Collected data
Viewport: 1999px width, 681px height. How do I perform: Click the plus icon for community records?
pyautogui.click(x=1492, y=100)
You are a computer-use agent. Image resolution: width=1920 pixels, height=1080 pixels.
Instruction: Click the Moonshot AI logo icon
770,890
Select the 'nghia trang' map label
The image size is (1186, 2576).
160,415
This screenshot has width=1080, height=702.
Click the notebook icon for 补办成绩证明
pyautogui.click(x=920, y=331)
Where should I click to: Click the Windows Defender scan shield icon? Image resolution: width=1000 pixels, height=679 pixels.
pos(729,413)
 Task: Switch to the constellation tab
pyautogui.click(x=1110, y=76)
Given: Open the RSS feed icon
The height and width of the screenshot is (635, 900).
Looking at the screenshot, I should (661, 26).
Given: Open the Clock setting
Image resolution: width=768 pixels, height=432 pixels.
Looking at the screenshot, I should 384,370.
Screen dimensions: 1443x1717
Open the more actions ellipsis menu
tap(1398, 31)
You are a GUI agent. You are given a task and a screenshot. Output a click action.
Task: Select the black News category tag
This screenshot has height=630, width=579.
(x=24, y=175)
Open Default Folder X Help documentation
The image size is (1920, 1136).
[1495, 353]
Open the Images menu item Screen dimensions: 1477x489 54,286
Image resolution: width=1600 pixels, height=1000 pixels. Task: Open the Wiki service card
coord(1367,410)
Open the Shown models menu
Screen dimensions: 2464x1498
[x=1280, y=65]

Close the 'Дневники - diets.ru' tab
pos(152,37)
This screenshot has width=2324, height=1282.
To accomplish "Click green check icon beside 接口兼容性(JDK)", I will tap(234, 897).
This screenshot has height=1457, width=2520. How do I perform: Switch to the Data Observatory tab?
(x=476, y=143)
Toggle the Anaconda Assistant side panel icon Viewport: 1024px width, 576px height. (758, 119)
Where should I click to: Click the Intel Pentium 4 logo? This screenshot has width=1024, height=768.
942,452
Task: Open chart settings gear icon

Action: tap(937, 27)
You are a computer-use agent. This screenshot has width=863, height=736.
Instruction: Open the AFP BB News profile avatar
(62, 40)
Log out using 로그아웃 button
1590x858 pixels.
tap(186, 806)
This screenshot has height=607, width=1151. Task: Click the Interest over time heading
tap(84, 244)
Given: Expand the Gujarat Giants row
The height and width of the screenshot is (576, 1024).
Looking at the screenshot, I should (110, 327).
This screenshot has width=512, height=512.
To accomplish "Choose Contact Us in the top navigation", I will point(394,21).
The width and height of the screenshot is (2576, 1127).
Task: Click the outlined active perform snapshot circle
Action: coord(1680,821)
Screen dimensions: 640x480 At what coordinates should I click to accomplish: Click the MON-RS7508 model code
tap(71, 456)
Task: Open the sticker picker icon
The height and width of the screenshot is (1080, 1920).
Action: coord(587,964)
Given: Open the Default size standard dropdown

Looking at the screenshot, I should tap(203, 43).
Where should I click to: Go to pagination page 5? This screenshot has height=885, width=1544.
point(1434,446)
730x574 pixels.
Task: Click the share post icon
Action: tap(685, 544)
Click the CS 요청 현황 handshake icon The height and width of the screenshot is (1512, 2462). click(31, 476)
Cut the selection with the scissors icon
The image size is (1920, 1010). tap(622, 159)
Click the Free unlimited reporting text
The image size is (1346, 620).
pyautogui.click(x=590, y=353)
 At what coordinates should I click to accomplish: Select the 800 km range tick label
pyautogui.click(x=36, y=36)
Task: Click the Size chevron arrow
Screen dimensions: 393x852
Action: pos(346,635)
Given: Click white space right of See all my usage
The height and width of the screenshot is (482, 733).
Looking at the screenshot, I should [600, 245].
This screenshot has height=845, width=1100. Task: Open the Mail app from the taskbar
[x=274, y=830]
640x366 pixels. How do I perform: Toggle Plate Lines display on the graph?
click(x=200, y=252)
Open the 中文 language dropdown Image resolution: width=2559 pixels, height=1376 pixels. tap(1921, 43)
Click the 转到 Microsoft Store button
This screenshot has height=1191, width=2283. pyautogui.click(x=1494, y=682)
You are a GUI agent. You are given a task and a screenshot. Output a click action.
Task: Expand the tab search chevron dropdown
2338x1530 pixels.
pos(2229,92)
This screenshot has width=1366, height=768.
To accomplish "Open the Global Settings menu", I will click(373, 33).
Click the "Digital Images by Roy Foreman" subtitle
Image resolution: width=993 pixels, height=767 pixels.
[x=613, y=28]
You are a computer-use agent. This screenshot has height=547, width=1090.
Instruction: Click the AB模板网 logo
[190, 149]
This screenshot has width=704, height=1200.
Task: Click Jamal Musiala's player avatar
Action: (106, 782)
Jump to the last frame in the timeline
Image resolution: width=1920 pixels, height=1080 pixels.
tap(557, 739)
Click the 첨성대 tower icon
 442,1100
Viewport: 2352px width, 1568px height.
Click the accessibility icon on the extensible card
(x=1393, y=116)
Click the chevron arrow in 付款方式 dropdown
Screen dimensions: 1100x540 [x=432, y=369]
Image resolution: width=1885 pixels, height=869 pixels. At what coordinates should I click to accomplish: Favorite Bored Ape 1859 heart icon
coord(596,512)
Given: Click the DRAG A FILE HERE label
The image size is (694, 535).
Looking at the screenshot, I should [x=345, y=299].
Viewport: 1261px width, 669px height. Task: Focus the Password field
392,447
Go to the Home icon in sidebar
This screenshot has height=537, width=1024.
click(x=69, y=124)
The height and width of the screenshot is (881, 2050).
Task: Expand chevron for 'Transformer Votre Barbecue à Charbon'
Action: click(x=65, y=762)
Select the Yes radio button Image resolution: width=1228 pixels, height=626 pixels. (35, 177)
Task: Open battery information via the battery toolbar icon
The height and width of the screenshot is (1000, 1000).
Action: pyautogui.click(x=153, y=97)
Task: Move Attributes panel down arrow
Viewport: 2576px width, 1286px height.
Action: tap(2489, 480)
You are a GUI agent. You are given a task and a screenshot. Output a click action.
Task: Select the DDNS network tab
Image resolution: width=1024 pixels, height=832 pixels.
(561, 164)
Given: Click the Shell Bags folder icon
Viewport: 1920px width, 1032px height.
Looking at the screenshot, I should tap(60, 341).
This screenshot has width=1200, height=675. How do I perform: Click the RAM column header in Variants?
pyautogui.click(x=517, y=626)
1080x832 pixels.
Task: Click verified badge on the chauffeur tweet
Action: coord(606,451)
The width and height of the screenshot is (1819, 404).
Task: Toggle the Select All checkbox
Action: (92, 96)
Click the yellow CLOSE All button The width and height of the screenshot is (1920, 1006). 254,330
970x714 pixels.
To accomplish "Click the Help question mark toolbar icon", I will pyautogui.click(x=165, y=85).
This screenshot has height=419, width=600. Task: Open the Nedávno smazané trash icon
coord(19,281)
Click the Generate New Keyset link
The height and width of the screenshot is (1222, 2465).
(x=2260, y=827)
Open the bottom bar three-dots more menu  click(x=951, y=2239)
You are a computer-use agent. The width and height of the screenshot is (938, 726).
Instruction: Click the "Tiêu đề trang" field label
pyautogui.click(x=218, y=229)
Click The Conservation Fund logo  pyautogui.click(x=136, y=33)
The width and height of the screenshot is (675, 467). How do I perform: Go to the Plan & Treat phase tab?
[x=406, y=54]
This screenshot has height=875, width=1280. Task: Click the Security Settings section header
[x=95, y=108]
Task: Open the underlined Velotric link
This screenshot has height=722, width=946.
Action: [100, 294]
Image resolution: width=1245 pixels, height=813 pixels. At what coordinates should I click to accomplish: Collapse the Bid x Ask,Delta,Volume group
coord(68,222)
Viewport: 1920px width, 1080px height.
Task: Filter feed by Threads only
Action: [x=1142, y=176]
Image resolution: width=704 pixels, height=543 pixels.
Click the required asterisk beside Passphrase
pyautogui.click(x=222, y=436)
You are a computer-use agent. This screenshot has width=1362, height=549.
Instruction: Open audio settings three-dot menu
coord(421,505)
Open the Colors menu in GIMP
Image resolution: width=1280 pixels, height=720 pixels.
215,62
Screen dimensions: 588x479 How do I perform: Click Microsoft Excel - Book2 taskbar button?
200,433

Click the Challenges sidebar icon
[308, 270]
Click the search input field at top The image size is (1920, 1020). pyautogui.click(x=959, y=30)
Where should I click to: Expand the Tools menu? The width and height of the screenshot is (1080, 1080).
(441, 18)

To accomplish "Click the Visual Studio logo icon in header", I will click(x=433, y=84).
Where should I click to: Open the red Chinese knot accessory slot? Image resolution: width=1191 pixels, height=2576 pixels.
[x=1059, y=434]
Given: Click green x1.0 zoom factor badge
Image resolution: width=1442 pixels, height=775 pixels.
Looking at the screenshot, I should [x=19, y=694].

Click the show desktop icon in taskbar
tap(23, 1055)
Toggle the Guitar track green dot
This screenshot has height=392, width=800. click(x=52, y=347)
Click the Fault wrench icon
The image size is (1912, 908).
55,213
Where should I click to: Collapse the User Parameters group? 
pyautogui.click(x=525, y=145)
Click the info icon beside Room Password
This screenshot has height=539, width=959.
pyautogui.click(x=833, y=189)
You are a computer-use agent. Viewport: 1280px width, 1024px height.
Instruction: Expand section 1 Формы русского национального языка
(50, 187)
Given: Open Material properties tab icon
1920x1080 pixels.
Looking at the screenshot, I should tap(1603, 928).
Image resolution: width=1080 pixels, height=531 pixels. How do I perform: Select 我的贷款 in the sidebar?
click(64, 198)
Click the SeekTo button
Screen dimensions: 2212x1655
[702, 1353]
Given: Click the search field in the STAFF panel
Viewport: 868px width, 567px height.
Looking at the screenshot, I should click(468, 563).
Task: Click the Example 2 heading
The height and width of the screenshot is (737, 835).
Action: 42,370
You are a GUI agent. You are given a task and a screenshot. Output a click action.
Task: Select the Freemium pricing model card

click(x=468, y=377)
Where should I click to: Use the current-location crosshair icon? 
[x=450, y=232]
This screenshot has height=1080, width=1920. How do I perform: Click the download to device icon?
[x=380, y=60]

TASK DETAILS: Reproduce only the lines from the one containing "This screenshot has height=419, width=600." through the one containing "Open the bottom", with "trash icon" changed to "bin icon" and all else unchanged.

EXERCISE RESPONSE:
This screenshot has height=419, width=600. Task: Open the Nedávno smazané bin icon
coord(19,281)
Click the Generate New Keyset link
The height and width of the screenshot is (1222, 2465).
(x=2260, y=827)
Open the bottom bar three-dots more menu  click(x=951, y=2239)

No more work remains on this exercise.